Writing Dares: The 2013 Collection

Time to light a fire under your muse. Grab a cuppa and get ready to delve into a next volume of the Writing Dare Collection.

We’ve all been there: the scene is guttering like a candle in the wind and now the entire story threatens to fade away before your eyes. Your writing has lost the spark that kept it alive, kept it absorbing and dynamic and fresh. You need to return that spark to it if you want the story and your interest in it to survive. But how?

Allow me to introduce the writing dare. It courts conflict. It’s unexpected. It’s different. And it’s what’s going to rekindle your sputtering scene.

What is a writing dare? It might be a line, a secret, a character, an animal, an event... The list goes on. Your challenge is to include as many or as few of them in your story as you want.

Interested? If so, then...

Writers, I dare you to...

Bring back someone your main character thought was long dead—and they have some bad news.

Turn up the intensity of the weather. If it’s raining, let it flood! If it’s sunny, let your characters fry!

Have your character return to a ransacked house.

Afflict your characters with some kind of malady—a cough, a cold, or something far more debilitating.

Have your character break something in the next scene (a nail, a vase, a nose... The list goes on).

Let some creepy-crawlies loose in your next scene.

Have your character adopt a stray animal.

Have your character eavesdrop on a damning conversation.

Hide a ticking time bomb in your next scene. Will your characters deactivate it or run from it? That is, if they find it in time...

Send a four-legged beast (horse, hippo, angry hamster, etc.) stampeding through your next scene.

Add a suspicious smell to your next scene. When your character investigates, they find something they never expected.

Have your character fall asleep at an inconvenient or life-threatening moment.
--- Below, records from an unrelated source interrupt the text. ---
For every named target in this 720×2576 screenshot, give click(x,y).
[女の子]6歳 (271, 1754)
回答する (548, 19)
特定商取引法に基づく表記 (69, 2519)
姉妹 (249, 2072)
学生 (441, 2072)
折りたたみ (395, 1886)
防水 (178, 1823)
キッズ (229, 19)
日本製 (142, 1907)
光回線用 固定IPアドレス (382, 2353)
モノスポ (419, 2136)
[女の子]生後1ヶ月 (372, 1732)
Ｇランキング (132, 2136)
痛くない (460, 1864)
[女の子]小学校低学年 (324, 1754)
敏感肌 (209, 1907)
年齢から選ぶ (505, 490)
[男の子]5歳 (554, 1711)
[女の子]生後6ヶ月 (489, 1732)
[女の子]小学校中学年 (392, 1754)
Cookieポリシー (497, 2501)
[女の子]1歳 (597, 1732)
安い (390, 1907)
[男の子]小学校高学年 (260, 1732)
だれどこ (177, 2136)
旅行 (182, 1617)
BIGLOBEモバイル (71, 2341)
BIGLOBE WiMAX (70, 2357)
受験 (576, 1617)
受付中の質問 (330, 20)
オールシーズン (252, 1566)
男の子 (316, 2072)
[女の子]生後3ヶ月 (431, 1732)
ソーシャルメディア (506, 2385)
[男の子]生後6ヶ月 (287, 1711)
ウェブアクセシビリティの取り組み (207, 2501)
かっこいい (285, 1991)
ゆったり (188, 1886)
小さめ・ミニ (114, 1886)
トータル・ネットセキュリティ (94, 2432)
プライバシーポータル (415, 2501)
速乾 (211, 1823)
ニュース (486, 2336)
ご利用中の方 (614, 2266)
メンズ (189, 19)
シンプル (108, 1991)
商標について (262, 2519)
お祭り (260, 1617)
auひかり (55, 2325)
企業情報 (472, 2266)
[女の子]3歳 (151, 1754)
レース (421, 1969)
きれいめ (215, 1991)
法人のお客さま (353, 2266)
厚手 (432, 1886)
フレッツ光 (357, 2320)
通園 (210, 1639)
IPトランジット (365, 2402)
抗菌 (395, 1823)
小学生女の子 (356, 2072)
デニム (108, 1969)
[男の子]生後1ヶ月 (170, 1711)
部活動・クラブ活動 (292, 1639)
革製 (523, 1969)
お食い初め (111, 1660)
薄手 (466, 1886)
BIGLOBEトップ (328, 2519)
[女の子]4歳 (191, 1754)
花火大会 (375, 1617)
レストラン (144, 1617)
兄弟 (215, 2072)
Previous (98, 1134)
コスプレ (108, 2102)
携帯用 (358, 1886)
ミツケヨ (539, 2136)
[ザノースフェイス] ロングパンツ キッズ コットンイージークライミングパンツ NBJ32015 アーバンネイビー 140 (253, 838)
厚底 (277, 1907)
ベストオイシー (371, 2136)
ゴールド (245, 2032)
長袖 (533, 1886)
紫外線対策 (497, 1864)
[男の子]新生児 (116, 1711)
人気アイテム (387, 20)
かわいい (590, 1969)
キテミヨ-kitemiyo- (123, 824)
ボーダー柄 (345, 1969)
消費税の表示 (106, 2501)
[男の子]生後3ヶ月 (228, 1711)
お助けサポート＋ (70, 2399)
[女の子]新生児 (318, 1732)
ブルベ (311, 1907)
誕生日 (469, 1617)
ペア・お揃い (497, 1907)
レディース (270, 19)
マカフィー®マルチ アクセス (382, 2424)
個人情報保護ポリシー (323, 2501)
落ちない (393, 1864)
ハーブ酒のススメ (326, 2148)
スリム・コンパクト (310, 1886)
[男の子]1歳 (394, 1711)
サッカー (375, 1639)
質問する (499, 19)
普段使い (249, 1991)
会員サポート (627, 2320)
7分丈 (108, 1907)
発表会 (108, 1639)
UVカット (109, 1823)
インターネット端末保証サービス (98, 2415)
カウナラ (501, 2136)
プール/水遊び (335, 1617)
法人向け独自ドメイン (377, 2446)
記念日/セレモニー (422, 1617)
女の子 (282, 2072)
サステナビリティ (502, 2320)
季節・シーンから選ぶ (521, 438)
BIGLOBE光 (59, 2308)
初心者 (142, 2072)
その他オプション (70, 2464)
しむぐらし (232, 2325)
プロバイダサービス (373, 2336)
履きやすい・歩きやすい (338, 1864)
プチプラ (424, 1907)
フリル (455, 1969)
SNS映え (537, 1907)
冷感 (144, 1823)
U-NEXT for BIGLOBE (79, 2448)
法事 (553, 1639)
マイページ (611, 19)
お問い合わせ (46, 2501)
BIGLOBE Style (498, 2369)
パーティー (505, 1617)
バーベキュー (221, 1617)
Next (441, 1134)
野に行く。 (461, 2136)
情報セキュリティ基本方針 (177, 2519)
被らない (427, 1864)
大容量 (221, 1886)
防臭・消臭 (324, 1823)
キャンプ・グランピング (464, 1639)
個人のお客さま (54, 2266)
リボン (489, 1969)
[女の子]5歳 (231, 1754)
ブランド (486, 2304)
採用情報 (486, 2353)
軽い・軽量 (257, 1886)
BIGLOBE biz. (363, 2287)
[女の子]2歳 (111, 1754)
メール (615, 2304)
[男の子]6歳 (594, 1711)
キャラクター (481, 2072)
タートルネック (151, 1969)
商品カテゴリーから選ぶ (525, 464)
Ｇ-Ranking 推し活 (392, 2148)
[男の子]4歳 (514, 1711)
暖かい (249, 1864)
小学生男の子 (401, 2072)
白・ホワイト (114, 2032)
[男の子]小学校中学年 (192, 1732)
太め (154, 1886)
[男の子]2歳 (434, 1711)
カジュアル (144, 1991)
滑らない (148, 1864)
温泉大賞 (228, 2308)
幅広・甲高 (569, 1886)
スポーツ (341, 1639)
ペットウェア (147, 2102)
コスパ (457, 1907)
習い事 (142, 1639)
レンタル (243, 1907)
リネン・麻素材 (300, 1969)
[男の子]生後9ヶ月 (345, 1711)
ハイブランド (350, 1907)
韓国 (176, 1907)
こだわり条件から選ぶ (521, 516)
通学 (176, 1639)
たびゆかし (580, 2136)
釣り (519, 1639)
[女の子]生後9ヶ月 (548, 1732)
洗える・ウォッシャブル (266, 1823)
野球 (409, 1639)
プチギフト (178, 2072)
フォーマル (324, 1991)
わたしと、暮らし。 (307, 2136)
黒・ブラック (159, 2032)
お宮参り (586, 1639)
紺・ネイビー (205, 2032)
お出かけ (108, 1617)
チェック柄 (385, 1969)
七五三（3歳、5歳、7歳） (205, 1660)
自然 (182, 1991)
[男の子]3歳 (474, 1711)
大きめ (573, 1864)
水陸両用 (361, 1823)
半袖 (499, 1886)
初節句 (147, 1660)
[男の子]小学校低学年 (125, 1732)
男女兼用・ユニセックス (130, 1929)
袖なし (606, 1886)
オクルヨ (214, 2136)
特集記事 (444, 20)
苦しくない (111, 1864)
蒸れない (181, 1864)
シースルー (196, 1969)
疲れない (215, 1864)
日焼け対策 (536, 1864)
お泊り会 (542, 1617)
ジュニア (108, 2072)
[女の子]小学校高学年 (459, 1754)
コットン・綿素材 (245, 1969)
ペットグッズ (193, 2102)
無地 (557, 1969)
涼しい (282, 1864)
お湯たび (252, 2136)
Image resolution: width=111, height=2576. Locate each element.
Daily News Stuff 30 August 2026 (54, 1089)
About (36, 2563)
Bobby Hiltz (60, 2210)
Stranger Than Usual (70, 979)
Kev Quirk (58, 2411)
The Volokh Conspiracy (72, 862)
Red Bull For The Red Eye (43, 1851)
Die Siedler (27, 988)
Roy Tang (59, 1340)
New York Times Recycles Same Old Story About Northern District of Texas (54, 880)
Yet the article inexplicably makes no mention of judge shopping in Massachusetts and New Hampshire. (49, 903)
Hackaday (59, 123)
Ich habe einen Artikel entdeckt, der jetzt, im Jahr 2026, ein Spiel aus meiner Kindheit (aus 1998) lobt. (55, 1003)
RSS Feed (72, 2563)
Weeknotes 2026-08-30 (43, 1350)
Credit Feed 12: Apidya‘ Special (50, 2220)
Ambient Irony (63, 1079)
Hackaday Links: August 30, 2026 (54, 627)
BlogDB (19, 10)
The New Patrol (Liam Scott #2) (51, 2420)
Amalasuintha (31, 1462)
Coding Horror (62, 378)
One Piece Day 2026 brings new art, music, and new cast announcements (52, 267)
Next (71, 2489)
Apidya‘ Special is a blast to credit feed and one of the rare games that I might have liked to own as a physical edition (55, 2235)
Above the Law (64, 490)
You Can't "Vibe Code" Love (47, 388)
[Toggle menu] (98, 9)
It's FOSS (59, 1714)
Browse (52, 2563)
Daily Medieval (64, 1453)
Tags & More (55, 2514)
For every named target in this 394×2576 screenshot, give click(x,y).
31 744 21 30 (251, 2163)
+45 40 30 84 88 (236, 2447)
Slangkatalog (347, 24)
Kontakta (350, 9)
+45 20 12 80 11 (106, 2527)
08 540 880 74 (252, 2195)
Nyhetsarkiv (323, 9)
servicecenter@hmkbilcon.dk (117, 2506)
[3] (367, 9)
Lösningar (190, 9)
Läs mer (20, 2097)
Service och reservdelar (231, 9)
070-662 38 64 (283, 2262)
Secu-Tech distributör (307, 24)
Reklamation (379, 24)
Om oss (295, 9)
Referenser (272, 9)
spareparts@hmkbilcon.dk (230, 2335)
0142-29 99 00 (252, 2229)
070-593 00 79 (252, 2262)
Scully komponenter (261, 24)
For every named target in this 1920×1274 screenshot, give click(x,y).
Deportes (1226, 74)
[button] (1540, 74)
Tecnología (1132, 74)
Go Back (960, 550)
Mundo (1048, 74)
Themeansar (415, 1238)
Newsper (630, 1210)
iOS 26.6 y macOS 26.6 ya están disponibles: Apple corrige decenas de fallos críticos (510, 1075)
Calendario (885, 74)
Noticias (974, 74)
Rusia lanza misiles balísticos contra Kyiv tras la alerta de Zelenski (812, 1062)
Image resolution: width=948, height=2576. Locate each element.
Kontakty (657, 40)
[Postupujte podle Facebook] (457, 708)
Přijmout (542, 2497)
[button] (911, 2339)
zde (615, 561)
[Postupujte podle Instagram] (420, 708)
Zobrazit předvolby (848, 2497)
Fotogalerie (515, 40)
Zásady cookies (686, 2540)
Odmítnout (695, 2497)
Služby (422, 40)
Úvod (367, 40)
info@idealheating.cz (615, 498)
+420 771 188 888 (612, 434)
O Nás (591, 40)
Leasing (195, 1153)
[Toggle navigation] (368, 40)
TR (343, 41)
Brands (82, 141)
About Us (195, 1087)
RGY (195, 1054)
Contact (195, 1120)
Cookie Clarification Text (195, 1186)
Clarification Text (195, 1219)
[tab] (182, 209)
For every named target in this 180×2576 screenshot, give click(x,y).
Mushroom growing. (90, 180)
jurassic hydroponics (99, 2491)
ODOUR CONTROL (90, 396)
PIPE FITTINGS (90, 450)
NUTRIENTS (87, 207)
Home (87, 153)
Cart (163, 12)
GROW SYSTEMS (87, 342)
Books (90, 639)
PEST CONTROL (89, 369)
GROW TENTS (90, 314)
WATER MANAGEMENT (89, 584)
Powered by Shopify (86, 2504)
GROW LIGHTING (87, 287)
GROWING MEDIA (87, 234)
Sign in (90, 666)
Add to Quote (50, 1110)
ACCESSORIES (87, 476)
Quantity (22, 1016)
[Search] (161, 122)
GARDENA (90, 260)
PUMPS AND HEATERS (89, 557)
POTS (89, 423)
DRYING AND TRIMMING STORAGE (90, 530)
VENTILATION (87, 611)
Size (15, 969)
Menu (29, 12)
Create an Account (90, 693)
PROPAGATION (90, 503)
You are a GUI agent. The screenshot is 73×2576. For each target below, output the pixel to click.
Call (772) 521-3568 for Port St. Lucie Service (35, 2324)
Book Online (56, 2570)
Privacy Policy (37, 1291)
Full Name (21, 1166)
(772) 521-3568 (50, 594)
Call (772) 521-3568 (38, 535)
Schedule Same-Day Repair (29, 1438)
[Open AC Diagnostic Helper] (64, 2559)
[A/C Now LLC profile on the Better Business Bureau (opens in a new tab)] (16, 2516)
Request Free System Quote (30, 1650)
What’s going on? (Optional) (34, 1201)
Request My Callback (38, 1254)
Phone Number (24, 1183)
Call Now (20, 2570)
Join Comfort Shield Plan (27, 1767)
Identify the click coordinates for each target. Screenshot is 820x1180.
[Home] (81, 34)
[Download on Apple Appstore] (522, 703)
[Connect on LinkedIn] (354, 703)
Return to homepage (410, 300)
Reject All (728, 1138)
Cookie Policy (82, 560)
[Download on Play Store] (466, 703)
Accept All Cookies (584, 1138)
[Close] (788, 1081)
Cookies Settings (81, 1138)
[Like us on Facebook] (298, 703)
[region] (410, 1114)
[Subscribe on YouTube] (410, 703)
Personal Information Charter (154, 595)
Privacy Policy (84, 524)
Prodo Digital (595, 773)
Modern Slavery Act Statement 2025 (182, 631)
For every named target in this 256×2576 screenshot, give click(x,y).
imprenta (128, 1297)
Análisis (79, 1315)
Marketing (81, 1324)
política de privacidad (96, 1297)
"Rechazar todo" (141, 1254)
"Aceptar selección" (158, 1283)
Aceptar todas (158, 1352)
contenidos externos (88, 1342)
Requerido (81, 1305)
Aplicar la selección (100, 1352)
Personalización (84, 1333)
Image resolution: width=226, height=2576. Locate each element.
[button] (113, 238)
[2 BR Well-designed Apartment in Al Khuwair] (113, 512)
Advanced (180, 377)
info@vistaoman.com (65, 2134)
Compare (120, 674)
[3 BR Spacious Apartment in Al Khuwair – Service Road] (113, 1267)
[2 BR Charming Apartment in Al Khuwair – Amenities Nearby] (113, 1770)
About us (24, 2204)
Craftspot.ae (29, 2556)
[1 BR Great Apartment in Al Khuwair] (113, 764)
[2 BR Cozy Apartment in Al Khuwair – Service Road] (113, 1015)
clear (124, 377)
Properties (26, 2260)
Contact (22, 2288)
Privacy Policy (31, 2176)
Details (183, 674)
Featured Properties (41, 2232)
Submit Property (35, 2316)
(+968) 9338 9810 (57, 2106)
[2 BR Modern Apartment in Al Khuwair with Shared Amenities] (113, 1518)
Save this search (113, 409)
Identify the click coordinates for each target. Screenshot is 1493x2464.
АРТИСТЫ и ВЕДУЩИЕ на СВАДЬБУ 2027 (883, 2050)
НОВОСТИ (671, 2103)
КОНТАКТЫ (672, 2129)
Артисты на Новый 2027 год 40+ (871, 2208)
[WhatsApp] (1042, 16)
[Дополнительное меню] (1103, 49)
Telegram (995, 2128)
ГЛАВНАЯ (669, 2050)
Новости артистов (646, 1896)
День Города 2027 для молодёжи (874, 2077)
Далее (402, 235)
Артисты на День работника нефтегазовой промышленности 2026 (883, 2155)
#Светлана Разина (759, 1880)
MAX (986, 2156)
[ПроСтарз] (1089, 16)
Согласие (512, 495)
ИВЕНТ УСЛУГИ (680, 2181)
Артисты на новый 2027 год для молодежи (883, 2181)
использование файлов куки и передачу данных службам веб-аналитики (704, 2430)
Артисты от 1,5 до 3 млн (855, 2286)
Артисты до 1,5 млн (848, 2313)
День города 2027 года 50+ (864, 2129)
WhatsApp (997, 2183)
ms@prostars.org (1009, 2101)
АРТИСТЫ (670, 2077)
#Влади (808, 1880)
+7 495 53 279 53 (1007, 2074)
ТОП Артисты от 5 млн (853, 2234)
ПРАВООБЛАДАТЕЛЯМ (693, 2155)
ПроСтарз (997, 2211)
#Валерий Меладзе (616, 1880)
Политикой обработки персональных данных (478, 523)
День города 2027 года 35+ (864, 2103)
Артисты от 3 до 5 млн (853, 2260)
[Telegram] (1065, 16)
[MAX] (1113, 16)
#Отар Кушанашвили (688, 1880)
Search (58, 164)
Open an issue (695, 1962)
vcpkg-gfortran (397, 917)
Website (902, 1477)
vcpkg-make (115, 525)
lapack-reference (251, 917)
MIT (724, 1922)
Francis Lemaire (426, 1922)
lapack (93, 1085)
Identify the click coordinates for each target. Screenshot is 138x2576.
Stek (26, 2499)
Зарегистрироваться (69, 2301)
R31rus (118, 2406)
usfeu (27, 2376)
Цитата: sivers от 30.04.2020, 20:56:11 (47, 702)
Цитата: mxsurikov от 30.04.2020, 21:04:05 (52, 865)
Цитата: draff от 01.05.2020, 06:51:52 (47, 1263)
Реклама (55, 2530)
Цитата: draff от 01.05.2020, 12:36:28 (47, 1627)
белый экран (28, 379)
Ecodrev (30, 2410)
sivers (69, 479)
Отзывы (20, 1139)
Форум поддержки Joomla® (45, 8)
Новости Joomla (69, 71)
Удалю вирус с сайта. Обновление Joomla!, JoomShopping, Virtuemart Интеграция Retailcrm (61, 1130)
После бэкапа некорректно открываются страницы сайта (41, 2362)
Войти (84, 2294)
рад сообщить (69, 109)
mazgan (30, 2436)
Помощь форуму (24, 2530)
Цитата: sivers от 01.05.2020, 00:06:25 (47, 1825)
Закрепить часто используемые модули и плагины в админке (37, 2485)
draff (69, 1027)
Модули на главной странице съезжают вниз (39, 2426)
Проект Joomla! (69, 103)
Will they wake in time?

Send an assassin into your next scene!

Hide a body in somewhere in this chapter.

Rob a character of one of their senses, temporarily or permanently.

Have your character choke on something—their food, their drink, their words...

Have a character hallucinate.

Give a character a bad reaction to something they eat.

Meddle with your reader’s mind: introduce an unreliable narrator to your story.

Have your protagonist do something against their better judgement in the next scene.